### WHAT TO WORK ON:
Copy every line from the records below that holds the word "Select".

☆ ☆ ☆

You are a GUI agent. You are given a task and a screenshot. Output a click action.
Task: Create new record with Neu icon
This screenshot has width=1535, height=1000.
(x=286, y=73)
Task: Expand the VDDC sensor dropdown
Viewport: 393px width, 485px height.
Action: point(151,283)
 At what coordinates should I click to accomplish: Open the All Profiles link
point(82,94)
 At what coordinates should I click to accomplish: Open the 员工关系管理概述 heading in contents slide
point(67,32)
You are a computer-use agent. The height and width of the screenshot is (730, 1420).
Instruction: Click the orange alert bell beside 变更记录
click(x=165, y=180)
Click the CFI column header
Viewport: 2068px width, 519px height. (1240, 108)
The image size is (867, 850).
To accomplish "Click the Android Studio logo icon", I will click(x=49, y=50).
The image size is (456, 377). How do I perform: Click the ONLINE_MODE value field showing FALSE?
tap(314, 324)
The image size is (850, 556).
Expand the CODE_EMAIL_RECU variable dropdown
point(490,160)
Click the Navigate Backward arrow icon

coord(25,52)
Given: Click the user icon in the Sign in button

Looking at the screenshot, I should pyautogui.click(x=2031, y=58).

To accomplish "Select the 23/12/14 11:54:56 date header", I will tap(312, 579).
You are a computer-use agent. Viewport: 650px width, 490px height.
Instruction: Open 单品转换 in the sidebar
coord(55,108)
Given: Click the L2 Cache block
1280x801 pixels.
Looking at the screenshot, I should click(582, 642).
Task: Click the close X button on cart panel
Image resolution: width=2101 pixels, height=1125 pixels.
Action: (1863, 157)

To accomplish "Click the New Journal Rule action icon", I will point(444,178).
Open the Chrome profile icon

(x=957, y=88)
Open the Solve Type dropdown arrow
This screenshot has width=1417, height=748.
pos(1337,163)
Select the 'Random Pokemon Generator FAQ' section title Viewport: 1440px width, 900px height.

☆ ☆ ☆

### REPLY:
To accomplish "Select the 23/12/14 11:54:56 date header", I will tap(312, 579).
Select the 'Random Pokemon Generator FAQ' section title Viewport: 1440px width, 900px height.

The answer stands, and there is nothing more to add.